Data excerpts
____
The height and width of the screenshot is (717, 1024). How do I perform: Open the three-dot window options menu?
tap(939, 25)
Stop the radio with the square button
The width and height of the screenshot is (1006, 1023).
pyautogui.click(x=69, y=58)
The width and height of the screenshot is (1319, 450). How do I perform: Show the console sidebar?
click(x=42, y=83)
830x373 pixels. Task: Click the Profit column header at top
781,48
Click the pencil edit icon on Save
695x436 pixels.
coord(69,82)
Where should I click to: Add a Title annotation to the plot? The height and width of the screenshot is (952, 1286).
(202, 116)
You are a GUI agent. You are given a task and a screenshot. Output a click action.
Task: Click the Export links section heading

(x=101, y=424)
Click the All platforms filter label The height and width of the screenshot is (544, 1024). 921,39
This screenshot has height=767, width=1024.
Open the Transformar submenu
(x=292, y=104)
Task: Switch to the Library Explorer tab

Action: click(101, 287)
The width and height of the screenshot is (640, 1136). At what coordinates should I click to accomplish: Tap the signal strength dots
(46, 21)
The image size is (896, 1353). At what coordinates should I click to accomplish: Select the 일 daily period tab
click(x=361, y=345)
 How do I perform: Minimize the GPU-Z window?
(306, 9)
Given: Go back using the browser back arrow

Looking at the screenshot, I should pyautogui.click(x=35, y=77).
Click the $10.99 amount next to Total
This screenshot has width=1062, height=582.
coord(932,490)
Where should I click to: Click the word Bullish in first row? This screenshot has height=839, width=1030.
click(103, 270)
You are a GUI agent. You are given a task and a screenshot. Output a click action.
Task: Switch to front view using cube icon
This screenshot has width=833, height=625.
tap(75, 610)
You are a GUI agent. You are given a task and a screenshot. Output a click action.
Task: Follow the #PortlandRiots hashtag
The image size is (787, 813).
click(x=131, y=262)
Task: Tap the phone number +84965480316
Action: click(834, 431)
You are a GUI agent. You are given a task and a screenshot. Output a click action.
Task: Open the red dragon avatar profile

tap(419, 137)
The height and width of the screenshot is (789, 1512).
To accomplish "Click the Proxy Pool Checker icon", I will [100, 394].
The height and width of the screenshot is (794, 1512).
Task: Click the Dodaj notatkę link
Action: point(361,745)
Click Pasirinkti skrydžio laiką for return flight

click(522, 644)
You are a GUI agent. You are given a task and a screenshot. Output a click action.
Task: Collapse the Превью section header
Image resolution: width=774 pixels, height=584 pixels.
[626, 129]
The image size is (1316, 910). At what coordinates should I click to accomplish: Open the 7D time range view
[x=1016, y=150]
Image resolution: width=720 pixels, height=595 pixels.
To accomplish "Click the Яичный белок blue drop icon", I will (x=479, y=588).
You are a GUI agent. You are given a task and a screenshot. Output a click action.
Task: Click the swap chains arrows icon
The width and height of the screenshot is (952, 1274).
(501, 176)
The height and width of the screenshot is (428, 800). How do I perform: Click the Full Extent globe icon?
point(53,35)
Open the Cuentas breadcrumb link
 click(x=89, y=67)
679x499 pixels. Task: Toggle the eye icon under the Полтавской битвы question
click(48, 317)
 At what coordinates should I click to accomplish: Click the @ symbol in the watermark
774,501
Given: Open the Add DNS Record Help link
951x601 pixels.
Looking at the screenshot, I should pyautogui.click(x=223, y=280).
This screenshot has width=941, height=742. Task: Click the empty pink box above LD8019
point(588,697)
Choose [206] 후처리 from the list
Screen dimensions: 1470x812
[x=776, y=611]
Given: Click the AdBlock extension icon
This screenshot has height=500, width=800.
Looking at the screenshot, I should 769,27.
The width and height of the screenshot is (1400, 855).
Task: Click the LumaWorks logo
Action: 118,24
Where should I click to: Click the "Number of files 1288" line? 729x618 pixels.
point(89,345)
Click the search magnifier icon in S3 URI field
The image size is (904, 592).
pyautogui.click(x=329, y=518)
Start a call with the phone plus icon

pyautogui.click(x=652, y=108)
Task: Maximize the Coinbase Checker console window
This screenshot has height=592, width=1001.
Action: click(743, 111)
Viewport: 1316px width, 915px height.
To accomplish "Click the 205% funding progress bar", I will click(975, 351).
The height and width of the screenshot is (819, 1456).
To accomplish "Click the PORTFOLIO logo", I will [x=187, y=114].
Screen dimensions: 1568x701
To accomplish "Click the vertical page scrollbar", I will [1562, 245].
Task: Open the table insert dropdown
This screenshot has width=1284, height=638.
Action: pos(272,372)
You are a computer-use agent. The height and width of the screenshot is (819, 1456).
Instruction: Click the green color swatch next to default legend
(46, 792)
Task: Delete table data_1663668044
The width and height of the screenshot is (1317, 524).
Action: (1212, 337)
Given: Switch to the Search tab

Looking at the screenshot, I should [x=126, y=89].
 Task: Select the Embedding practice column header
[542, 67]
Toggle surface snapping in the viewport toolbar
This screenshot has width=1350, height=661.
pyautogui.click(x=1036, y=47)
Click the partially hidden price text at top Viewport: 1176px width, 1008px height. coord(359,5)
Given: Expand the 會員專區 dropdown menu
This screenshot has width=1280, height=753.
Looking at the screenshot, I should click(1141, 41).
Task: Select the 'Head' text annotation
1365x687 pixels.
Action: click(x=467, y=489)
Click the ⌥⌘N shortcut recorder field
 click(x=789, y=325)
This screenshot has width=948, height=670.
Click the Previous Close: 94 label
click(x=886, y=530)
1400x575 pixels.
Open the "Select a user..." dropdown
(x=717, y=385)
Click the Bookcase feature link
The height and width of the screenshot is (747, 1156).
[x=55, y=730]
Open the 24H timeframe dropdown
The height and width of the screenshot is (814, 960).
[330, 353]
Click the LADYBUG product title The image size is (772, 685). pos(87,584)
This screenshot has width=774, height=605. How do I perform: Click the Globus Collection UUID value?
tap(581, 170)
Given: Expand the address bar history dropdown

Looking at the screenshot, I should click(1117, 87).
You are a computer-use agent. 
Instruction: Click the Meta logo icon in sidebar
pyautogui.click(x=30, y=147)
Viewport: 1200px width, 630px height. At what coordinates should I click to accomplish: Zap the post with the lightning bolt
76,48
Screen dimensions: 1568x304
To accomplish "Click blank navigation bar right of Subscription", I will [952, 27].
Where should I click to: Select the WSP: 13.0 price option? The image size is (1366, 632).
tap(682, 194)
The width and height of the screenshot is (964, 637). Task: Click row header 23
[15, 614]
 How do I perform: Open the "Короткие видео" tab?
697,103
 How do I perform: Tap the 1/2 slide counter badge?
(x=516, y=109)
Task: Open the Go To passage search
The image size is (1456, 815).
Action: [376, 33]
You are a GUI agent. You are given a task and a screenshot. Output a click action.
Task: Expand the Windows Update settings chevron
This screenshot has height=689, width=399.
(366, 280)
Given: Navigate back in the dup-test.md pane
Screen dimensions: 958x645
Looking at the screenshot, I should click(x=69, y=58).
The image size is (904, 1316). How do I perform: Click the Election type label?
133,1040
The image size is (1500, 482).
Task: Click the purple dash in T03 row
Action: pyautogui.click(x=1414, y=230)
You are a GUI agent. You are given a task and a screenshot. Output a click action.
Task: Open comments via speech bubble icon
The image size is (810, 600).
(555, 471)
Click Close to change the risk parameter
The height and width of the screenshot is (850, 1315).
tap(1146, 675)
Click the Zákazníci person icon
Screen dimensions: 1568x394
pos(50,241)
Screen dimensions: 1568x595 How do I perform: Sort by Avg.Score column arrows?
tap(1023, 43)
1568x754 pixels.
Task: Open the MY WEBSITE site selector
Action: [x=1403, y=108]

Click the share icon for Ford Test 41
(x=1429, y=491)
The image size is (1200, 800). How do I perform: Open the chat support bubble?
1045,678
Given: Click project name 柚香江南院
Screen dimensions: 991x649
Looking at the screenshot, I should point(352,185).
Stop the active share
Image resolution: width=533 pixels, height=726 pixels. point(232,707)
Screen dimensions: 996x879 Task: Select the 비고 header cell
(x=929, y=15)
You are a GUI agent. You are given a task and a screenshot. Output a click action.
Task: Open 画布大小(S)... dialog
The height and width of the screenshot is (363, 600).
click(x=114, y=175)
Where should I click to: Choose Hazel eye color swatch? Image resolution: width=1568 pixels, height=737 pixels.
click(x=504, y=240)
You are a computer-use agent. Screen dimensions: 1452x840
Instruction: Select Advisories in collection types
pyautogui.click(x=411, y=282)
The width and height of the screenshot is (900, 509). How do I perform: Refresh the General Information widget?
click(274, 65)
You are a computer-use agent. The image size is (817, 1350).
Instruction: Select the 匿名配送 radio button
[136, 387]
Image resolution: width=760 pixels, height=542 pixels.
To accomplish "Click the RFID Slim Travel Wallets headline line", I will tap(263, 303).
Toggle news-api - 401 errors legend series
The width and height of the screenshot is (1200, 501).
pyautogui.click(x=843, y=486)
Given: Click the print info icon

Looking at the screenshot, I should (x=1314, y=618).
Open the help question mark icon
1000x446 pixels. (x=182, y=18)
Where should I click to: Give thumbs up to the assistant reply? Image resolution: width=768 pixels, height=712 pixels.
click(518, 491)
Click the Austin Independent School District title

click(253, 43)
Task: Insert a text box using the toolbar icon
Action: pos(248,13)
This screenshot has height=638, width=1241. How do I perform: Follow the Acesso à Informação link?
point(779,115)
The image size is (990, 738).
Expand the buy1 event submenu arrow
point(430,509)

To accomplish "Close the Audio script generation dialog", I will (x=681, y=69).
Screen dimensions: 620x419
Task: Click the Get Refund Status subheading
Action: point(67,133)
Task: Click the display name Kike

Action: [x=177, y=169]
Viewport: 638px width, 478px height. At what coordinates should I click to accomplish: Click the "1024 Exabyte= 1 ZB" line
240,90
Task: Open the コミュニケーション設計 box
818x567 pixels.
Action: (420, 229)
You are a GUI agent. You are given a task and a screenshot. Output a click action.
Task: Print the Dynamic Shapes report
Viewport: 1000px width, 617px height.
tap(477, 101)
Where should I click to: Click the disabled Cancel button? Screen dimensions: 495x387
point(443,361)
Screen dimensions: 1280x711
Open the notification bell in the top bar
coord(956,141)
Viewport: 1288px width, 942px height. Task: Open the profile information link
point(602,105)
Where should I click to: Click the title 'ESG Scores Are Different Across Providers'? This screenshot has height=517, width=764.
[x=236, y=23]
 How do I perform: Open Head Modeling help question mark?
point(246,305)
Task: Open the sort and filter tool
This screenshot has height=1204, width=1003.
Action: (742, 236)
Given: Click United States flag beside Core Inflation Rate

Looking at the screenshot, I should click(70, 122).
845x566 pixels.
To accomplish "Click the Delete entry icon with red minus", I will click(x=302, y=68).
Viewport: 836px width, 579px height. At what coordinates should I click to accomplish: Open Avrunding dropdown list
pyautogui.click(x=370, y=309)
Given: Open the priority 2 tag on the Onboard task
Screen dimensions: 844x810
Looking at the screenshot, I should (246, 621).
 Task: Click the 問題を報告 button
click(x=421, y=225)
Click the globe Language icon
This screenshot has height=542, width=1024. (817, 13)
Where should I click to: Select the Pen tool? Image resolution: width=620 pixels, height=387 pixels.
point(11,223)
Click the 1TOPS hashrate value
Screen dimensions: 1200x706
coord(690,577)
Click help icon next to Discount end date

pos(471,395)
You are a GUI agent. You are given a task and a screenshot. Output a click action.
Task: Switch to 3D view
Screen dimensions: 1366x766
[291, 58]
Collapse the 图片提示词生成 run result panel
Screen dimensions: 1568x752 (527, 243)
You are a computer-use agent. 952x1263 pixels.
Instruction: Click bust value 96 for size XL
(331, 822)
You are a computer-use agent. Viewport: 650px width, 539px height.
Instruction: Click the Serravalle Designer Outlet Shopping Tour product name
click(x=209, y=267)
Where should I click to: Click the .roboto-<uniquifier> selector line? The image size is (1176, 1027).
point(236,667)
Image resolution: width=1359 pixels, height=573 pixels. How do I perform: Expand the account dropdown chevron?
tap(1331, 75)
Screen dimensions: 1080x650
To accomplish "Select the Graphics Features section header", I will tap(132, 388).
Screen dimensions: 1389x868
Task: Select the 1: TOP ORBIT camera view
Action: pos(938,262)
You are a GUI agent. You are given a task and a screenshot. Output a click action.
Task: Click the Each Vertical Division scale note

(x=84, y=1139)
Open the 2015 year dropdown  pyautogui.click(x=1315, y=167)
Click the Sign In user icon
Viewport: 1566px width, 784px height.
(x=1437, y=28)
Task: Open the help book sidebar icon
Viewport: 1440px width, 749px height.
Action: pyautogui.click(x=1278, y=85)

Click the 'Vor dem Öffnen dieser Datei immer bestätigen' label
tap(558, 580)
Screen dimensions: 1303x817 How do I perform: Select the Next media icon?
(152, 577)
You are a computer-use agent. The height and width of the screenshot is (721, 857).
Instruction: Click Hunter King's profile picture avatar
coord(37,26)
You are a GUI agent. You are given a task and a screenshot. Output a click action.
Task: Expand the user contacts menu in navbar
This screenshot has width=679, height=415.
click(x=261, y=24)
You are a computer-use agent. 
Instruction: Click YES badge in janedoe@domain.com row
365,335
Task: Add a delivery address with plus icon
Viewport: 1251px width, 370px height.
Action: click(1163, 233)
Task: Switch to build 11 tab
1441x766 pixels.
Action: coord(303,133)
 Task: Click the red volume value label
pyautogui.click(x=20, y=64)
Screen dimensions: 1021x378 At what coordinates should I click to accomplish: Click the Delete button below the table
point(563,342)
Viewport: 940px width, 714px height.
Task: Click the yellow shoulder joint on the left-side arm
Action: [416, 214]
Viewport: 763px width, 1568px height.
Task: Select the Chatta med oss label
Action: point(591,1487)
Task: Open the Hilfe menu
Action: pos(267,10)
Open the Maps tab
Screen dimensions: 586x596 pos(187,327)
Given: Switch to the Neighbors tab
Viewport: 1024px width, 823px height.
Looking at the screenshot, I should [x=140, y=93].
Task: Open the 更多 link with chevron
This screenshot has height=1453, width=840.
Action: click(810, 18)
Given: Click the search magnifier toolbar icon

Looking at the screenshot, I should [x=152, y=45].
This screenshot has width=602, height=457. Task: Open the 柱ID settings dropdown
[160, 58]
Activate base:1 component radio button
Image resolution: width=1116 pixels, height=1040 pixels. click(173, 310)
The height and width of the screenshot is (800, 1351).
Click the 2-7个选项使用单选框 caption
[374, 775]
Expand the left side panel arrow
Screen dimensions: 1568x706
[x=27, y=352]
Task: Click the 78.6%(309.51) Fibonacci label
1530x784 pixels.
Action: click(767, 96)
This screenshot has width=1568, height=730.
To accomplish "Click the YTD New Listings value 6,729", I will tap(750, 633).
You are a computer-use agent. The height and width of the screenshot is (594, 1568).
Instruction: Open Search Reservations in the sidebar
____
Problem -> The word "computer" appears in some of the lines above. Copy those lines.

Response to this task ->
You are a computer-use agent. The height and width of the screenshot is (819, 1456).
You are a computer-use agent. 
You are a computer-use agent. Screen dimensions: 1452x840
You are a computer-use agent. The image size is (817, 1350).
You are a computer-use agent. 952x1263 pixels.
You are a computer-use agent. Viewport: 650px width, 539px height.
You are a computer-use agent. The height and width of the screenshot is (721, 857).
You are a computer-use agent. 
You are a computer-use agent. The height and width of the screenshot is (594, 1568).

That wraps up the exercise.